For localization of sodium and potassium ions, we prepared samples according to the protocol of Mitsui et al. [91]. Harvested basal portions of shoots were immediately frozen and embedded in OCT compound medium (Sakura Finetek USA, Inc., Torrance, CA, USA), which contained 10.24% w/w polyvinyl alcohol, 4.26% w/w polyethylene glycol, and 85.50% w/w of a nonreactive ingredient. Then 5-µm sections were scanned with an electron probe microanalyzer (EPMA-1605; Shimadzu, Kyoto, Japan).
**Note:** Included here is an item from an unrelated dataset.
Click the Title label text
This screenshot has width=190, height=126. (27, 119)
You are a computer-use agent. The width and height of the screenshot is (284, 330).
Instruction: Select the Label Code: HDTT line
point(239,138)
4.12. Evaluation of Salt-Stress Tolerance at Reproductive Stage

“YNU31-2-4”, salt-tolerant “Kaijin”, and susceptible “Yukinko-mai” plants were evaluated for salt-stress tolerance at the reproductive stage in a semi-controlled greenhouse. Thirty-day-old seedlings were transplanted (1 per bucket) into 2.5-L plastic bucket and each treatment had six replicates. Plants were subjected to 0 or 50 mM NaCl in irrigation water (pH 5) at 60 days after germination (DAG). After 2 weeks, the salt concentration was increased to 75 mM until booting stage (95 DAG), and then plants were recovered by irrigating with fresh water. The net assimilation rate of penultimate leaves was measured with an LI-6400 gas exchange system (LI-COR Inc., Lincoln, NE, USA) 4 weeks after salt was imposed. Gas exchange was determined at 25 °C at a photosynthetic photon flux density of 350 μmol m−2 s−1. Yield and its attributes, particularly panicle number, spikelet number, and 1000-spikelet weight were determined at harvest.
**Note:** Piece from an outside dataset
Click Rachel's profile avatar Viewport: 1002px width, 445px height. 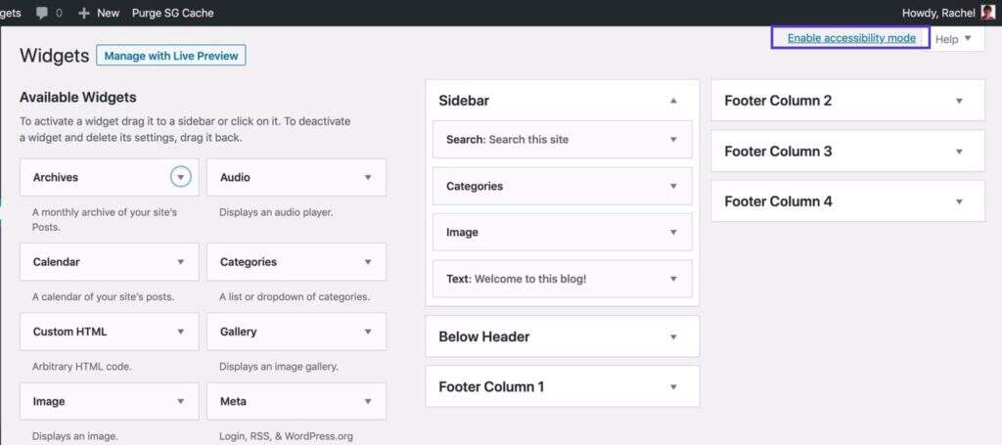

4.13. Statistical Analysis

Values are presented as mean ± standard deviation (SD). Means were tested by analysis of variance (ANOVA) followed by Tukey’s or Duncan’s multiple range test at p ˂ 0.05 in SPSS software (SPSS Inc., Chicago, IL, USA).

Acknowledgments

Computations were performed on the NIG supercomputer at the ROIS National Institute of Genetics.

Supplementary Materials

The following are available online at https://www.mdpi.com/1422-0067/20/10/2585/s1. Table S1: Cross-efficiency rate and advanced generation duration in biotron breeding system. Table S2: Annotation of SNPs and indels in BC3F2 #31-2-4. Figure S1: Schematic representation of biotron speed-breeding system. Figure S2: Frameshift deletion in Os09g0356200 affects days-to-heading of YNU31-2-4 plants. Figure S3: Agronomic trait assessment of “Kaijin”, WT, and “YNU31-2-4” plants under control field condition. Figure S4: “YNU31-2-4” maintains higher relative water, chlorophyll, and proline contents at the seedling stage under salt stress. Figure S5: “YNU31-2-4” plants have an enlarged root system.

Author Contributions

M.M.R., T.T., M.B., K.K. and T.M. designed the experiments and analyzed the data; M.M.R. performed most of the experiments; T.T. performed the computational analysis of N.G.S. data; K.K., N.H., T.S. and T.O. contributed analytic tools; K.I., T.O., T.K. and H.T. jointly conceived the work; M.M.R., M.B. and T.M. wrote the article with contributions from all authors; and T.M. conceived the project and research plans and supervised the research.

Funding

This research was supported by KAKENHI Grants-in-Aid for Scientific Research (A) (15H02486) from Japan Society for the Promotion of Sciences, Strategic International Collaborative Research Program by the Japan Science and Technology Agency (JST SICORP), and Grant for Promotion of KAAB Projects (Niigata University) from the Ministry of Education, Culture, Sports, Science, and Technology, Japan.

Conflicts of Interest

The authors declare no conflict of interest.